Poza granicami „Wittgensteinowskiego fideizmu”


Abstrakt:

The article regards four problems connected to the standpoint of the so called “Wittgensteinian fideists”. Firstly, it gives a positive answer the question whether Wittgenstein himself can be labeled by this term. My goal was to show the roots of Swansea School’s doctrine in his own remarks on religion (such as Remarks on Fraser’s Golden Bough, Lectures on Religious Belief and Culture and Value). The Wittgenstein’s notion of superstition and his idea of the difference between the superstitious and the religious, developed and broadly utilized in many of Phillips’ books and papers, is the best example of this connection.
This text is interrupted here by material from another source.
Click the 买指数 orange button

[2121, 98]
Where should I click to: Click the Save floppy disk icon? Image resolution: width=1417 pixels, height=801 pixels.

The second thread of my article is an attempt to present the vision of a rational discourse between an atheist and a believer within the conceptual framework of Swansea School. Such a discourse is still possible but it must abandon the traditional problems of the existence of God (which are strongly dependent on the grammar) and focus on the language itself, namely, on the grammars of both sides of the discourse and the differences between them. The third topic of my paper is Roy Holland’s idea of “empirical certainty conceptually impossible” which he presented in his late texts. The idea is, in my opinion, not well-considered and appears in a strange context which suggests that Holland actually began to think outside of the basic Wittgensteinian concept of grammar. The last point of my article is a critique of “Wittgensteinian fideists” in terms of their own ideal of “philosophy as a pure description”. I read Wittgenstein’s remarks on religion as a kind of a priori view of what the “true religion” should look like. The view was taken over and developed by Swansea School, particularly by Dewi Z. Phillips. Hence this philosophy of religion can be understood in terms of religious doctrine rather than the philosophy, especially Wittgenstein’s descriptive philosophy.